*Extract to read:*
───
Johnsons attorneys failed to do so. Both before the district court and on appeal, counsel failed to cite any of the binding precedents listed above. Nor could they reasonable argue that there were not aware of these precedents. Indeed, the same lawyers raised the exact same arguments just three years ago in Buntion v. Lumpkin. The district court was well within its discretion to consider whether counsels lack of candor warranted sanctions.

The second basis Johnson gave for recusal was the district courts initial instruction that he file his habeas petition by May 1, 2020. A one-year statute of limitations applies to federal post-conviction habeas petitions. 28 U.S.C. § 2244(d)(1). The state court denied Johnsons state habeas petition on September 11, 2019, so the statute required that he file his federal petition by no later than September 11, 2020. The district court ultimately granted Johnsons motion to extend his deadline to file his petition.

Johnson understood the initial case-management order as violating his alleged right to wait until September 11, 2020 to file his habeas petition, and construed the courts order as evidence of bias against him. We rejected the argument that the district courts order demonstrated bias or prejudice, explaining that the courts order would not cause a reasonable person to “harbor doubts about the district courts impartiality.” Trevino v. Johnson, 168 F.3d 173, 178 (5th Cir. 1999).

Johnson now petitions for rehearing en banc, arguing that the panel opinion stands for the proposition that a district court has power to shorten the one-year statute of limitations. The opinion stands for no such thing. It holds only that the district courts case-management order is not a ground for disqualification under 28 U.S.C. § 455(a). Especially probative for that holding is the fact that the district court ultimately granted Johnson the extension he sought. Our conclusion that the district court was not required to recuse says nothing about the hypothetical issue of whether a district court would commit legal error if it did order a post-conviction habeas petitioner to file his petition before the deadline provided by the statute of limitations.
───
*Requirement 1:*
In the listing below, repeat word for word the lines running from the line that contains "You are a GUI" through the line that contains "Action: (779, 639)", including both of those lines.

*Materials provided:*
───
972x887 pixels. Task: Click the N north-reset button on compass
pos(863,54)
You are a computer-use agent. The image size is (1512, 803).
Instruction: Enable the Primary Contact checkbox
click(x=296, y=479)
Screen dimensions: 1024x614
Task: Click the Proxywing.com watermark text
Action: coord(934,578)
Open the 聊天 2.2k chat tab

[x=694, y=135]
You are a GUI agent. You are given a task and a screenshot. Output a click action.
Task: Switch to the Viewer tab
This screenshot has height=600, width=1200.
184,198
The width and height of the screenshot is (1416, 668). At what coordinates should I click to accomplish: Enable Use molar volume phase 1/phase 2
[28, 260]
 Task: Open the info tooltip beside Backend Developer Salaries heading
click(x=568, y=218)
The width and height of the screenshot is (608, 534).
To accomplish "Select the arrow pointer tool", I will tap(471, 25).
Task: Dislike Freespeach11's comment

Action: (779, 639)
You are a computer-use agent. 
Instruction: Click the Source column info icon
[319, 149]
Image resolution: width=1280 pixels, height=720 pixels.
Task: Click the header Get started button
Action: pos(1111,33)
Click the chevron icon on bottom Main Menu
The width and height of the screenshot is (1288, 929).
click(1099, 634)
───
*Requirement 2:*
Reproduce the entire passage on the recusal appeal above, word for word.

*Final result 1:*
You are a GUI agent. You are given a task and a screenshot. Output a click action.
Task: Switch to the Viewer tab
This screenshot has height=600, width=1200.
184,198
The width and height of the screenshot is (1416, 668). At what coordinates should I click to accomplish: Enable Use molar volume phase 1/phase 2
[28, 260]
 Task: Open the info tooltip beside Backend Developer Salaries heading
click(x=568, y=218)
The width and height of the screenshot is (608, 534).
To accomplish "Select the arrow pointer tool", I will tap(471, 25).
Task: Dislike Freespeach11's comment

Action: (779, 639)

*Final result 2:*
Johnsons attorneys failed to do so. Both before the district court and on appeal, counsel failed to cite any of the binding precedents listed above. Nor could they reasonable argue that there were not aware of these precedents. Indeed, the same lawyers raised the exact same arguments just three years ago in Buntion v. Lumpkin. The district court was well within its discretion to consider whether counsels lack of candor warranted sanctions.

The second basis Johnson gave for recusal was the district courts initial instruction that he file his habeas petition by May 1, 2020. A one-year statute of limitations applies to federal post-conviction habeas petitions. 28 U.S.C. § 2244(d)(1). The state court denied Johnsons state habeas petition on September 11, 2019, so the statute required that he file his federal petition by no later than September 11, 2020. The district court ultimately granted Johnsons motion to extend his deadline to file his petition.

Johnson understood the initial case-management order as violating his alleged right to wait until September 11, 2020 to file his habeas petition, and construed the courts order as evidence of bias against him. We rejected the argument that the district courts order demonstrated bias or prejudice, explaining that the courts order would not cause a reasonable person to “harbor doubts about the district courts impartiality.” Trevino v. Johnson, 168 F.3d 173, 178 (5th Cir. 1999).

Johnson now petitions for rehearing en banc, arguing that the panel opinion stands for the proposition that a district court has power to shorten the one-year statute of limitations. The opinion stands for no such thing. It holds only that the district courts case-management order is not a ground for disqualification under 28 U.S.C. § 455(a). Especially probative for that holding is the fact that the district court ultimately granted Johnson the extension he sought. Our conclusion that the district court was not required to recuse says nothing about the hypothetical issue of whether a district court would commit legal error if it did order a post-conviction habeas petitioner to file his petition before the deadline provided by the statute of limitations.